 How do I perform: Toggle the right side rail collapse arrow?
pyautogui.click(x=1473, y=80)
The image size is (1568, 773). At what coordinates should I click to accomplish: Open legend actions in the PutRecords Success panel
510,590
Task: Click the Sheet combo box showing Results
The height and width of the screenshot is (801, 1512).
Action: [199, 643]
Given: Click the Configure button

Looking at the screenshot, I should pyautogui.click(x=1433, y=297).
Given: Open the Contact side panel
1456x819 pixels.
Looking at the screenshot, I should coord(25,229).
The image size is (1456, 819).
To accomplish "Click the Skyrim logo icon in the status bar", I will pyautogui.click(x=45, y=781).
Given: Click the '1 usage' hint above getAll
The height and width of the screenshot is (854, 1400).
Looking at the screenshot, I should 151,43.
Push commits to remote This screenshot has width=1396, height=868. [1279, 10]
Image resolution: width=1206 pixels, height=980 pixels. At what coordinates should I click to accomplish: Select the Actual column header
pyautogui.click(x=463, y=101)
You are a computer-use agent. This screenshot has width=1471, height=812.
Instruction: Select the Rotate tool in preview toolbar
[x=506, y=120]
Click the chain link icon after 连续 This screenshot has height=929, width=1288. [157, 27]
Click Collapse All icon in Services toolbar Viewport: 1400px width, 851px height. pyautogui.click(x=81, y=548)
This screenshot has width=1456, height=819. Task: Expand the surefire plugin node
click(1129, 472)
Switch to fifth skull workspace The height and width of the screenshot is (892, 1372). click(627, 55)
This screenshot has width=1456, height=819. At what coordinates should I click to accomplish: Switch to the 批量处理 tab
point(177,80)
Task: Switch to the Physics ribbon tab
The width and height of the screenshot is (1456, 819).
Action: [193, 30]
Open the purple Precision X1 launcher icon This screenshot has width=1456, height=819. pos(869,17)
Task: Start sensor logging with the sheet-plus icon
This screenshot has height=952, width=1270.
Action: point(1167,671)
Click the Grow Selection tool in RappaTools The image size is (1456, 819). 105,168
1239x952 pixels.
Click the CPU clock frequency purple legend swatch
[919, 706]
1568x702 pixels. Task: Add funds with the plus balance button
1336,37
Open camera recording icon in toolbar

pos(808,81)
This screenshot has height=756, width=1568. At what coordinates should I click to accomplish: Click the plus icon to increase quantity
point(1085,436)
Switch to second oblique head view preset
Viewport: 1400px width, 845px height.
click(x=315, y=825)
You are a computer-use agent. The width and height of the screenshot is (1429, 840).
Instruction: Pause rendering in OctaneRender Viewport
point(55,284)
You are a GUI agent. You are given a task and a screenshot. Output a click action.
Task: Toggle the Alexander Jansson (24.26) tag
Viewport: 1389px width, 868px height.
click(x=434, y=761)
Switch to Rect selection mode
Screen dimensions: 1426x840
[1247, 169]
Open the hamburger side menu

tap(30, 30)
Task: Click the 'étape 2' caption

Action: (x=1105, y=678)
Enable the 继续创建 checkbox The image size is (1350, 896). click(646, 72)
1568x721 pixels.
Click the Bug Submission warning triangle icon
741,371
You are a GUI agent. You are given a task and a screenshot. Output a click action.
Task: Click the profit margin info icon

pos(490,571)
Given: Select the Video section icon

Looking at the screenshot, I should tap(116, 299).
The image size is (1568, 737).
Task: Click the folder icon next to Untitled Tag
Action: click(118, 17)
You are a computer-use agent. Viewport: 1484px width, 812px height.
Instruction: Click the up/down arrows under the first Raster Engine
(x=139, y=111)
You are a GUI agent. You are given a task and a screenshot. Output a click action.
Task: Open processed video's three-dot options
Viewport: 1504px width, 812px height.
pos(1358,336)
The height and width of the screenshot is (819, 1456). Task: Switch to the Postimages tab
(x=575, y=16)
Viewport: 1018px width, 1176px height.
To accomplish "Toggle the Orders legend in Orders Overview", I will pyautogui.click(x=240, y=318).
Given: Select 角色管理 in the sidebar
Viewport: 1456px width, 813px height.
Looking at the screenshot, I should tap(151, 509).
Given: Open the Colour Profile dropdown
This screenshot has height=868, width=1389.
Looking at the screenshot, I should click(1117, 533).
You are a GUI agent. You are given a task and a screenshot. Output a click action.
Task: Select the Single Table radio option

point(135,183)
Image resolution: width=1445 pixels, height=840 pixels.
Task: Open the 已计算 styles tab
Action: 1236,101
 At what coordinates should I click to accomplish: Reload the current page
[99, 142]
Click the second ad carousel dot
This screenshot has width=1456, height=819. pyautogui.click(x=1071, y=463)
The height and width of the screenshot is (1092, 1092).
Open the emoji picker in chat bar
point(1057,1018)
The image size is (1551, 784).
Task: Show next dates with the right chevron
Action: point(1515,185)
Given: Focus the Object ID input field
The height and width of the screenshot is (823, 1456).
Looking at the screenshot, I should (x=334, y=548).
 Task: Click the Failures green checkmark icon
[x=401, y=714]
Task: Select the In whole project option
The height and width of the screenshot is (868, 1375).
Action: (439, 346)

# TO DO
The reply should consist solely of the lines above from the one that has "Task: Start sensor" through the one that has "You are a computer-use agent. Viewport: 1484px", reproduced exactly.

# SOLUTION TO THE EXERCISE
Task: Start sensor logging with the sheet-plus icon
This screenshot has height=952, width=1270.
Action: point(1167,671)
Click the Grow Selection tool in RappaTools The image size is (1456, 819). 105,168
1239x952 pixels.
Click the CPU clock frequency purple legend swatch
[919, 706]
1568x702 pixels. Task: Add funds with the plus balance button
1336,37
Open camera recording icon in toolbar

pos(808,81)
This screenshot has height=756, width=1568. At what coordinates should I click to accomplish: Click the plus icon to increase quantity
point(1085,436)
Switch to second oblique head view preset
Viewport: 1400px width, 845px height.
click(x=315, y=825)
You are a computer-use agent. The width and height of the screenshot is (1429, 840).
Instruction: Pause rendering in OctaneRender Viewport
point(55,284)
You are a GUI agent. You are given a task and a screenshot. Output a click action.
Task: Toggle the Alexander Jansson (24.26) tag
Viewport: 1389px width, 868px height.
click(x=434, y=761)
Switch to Rect selection mode
Screen dimensions: 1426x840
[1247, 169]
Open the hamburger side menu

tap(30, 30)
Task: Click the 'étape 2' caption

Action: (x=1105, y=678)
Enable the 继续创建 checkbox The image size is (1350, 896). click(646, 72)
1568x721 pixels.
Click the Bug Submission warning triangle icon
741,371
You are a GUI agent. You are given a task and a screenshot. Output a click action.
Task: Click the profit margin info icon

pos(490,571)
Given: Select the Video section icon

Looking at the screenshot, I should tap(116, 299).
The image size is (1568, 737).
Task: Click the folder icon next to Untitled Tag
Action: click(118, 17)
You are a computer-use agent. Viewport: 1484px width, 812px height.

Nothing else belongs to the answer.